I have some bad new and some good news.  The bad news is that there are a large number of unsolvable problems in your life, both at work and at home.  I’m not talking about difficulties you could solve if you had more money, time, or other resources.  I’m talking about difficulties that are inherently unsolvable-ones you cannot solve with resources.

The good news is that you can stop trying to solve them.  Instead, you can improve your skills in identifying unsolvable problems and managing them well.  That is what this book is all about.

Current trends are Polarities to Manage

Many of the current trends in business and industry are polarities to manage, not problems to solve.  These trends are often described as movement from one way of thinking or acting to another.  For example, it is currently popular to move

  • From neglecting the customer to focusing on the customer;
  • From individual to team;
  • From competition to collaboration;
  • From centralization to decentralization;
  • From a lack of quality consciousness to high quality consciousness;
  • From rigid structures to flexible arrangements;
  • From autocratic management to participatory management.

These trends are making a contribution to increased effectiveness and are important for organizational survival.  Seeing these movement as “problems to solve” radically undermines our ability to implement them.  We define the problem as what we are going from and the solutions as what we are going to.  For example, “We need to move from the problem of centralization to the solution, which is decentralization.”

Polarity Management

I suggest that each of these trends is better understood as a polarity to manage.  As such, Polarity Management principles can be very helpful.  Our problem-solving skills and the whole problem-solving paradigm, while extremely useful with solvable problems, can get in the way when we have a polarity to manage.

A different paradigm, Polarity Management skills are a helpful complement to your problem-solving skills.  You have been managing polarities all your life, some with more success than others.  This book will enhance your ability to manage polarities, for those situations that call for it by offering a model and a set of principles as an alternative to problem solving.

Polarities to manage are sets of opposites that can’t function well independently.  Because the two sides of a polarity are interdependent, you cannot choose one as a “solution” and neglect the other. The objective of the Polarity Management perspective is to get the best of both opposites while avoiding the limits of each.

For example, we constantly send managers off to “charm school” because they are too rigid (problem), and we want them to be more flexible (solution).  The reason why managers often resist such training is that there is something they value about what is being called “rigid”.  They value clarity.  Furthermore, there is something they are afraid of in this push toward “flexibility.”  They are afraid of “ambiguity”.  Those who resist know that flexibility alone is not a solution.  A leader needs to be clear and flexible.  This is a polarity to manage, not a problem to solve.  The issues become “How do you bring adequate clarity to a situation without being rigid?” and “How do you bring adequate flexibility to the same situation without being ambiguous?”

**DATA BLOCK:**
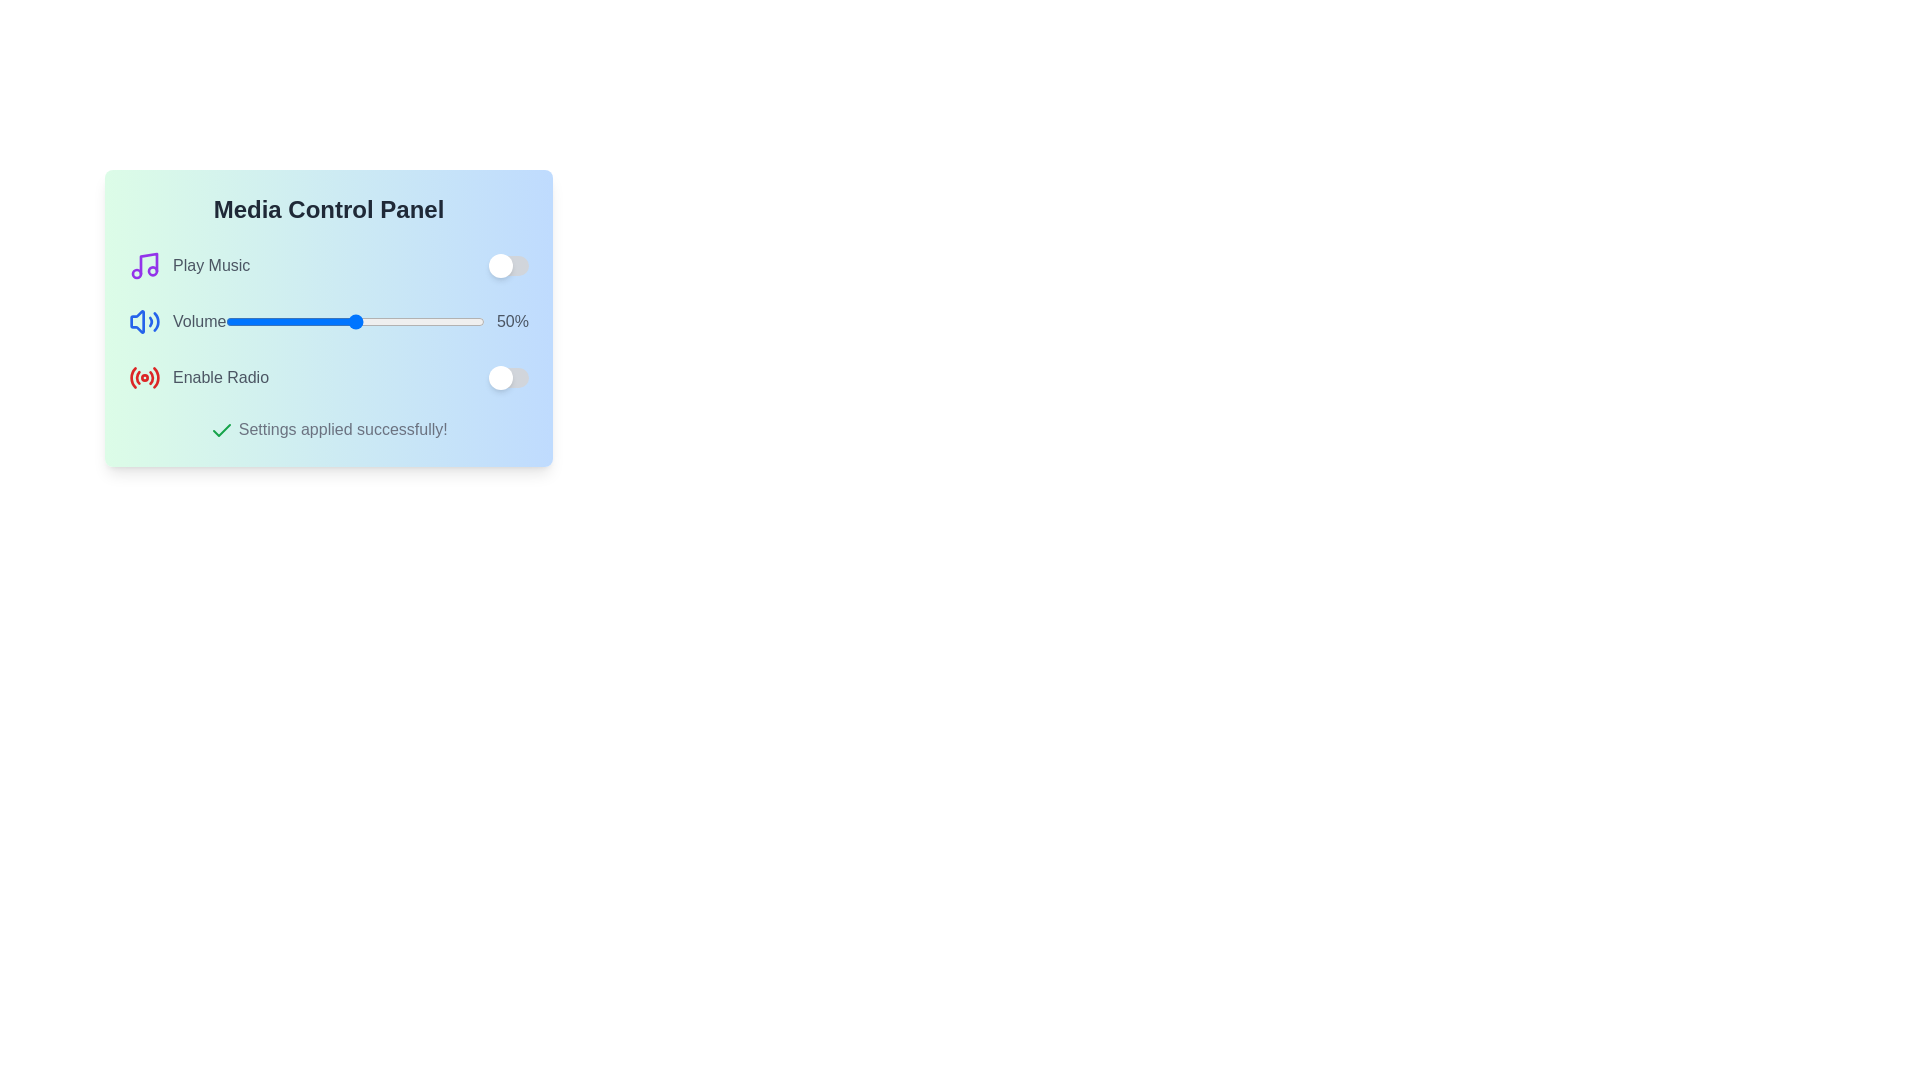 The height and width of the screenshot is (1080, 1920). What do you see at coordinates (328, 429) in the screenshot?
I see `the informational message with an icon that indicates successful application of settings, located beneath the 'Enable Radio' toggle switch in the 'Media Control Panel'` at bounding box center [328, 429].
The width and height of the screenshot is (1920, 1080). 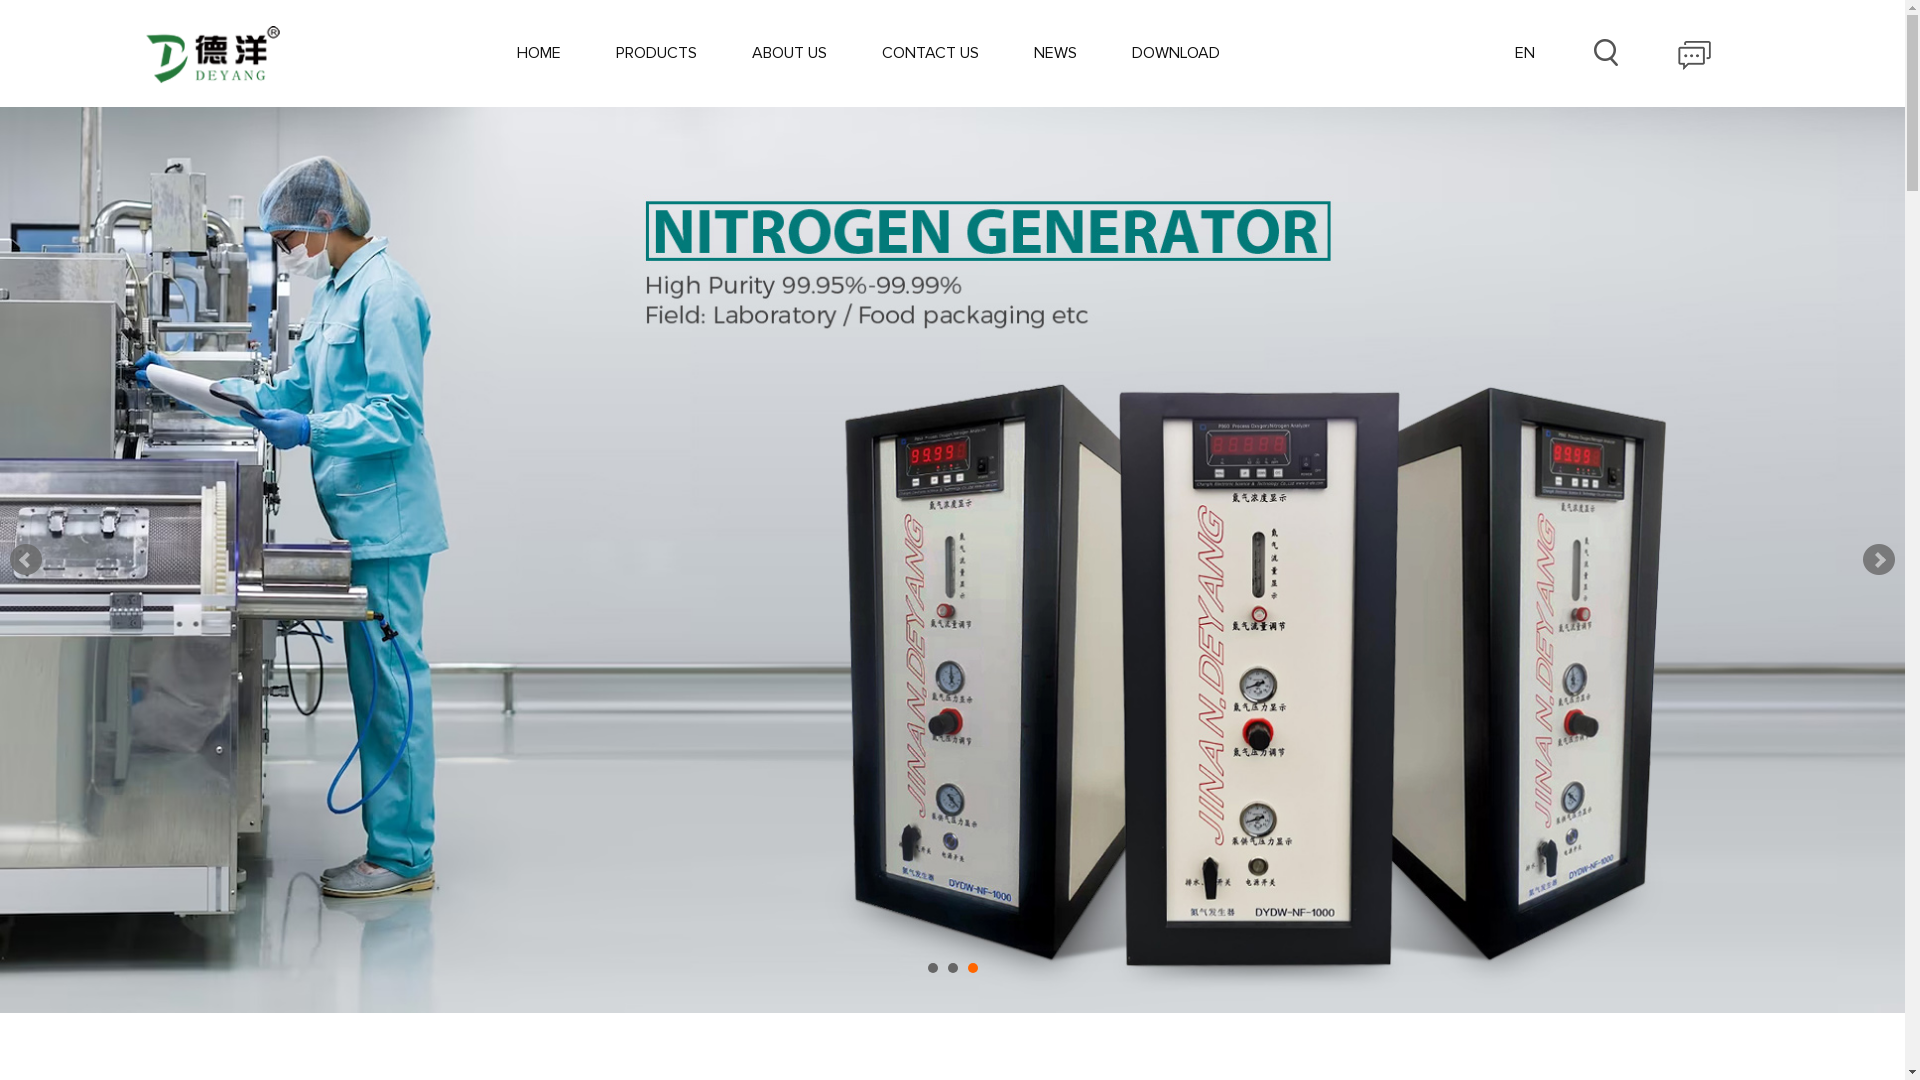 I want to click on 'Prev', so click(x=25, y=559).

**DIRECTIVE 1:**
In the Polarity Management passage above, reproduce the portion starting at "A different paradigm, Polarity" and ending at "to problem solving.", substituting "counterpart" for "complement".
**DIRECTIVE 2:**
Translate this sentence from the Polarity Management passage into Spanish: "Polarities to manage are sets of opposites that can’t function well independently."

**EXPECTED OUTPUT 1:**
A different paradigm, Polarity Management skills are a helpful counterpart to your problem-solving skills.  You have been managing polarities all your life, some with more success than others.  This book will enhance your ability to manage polarities, for those situations that call for it by offering a model and a set of principles as an alternative to problem solving.

**EXPECTED OUTPUT 2:**
Las polaridades que hay que gestionar son conjuntos de opuestos que no pueden funcionar bien de forma independiente.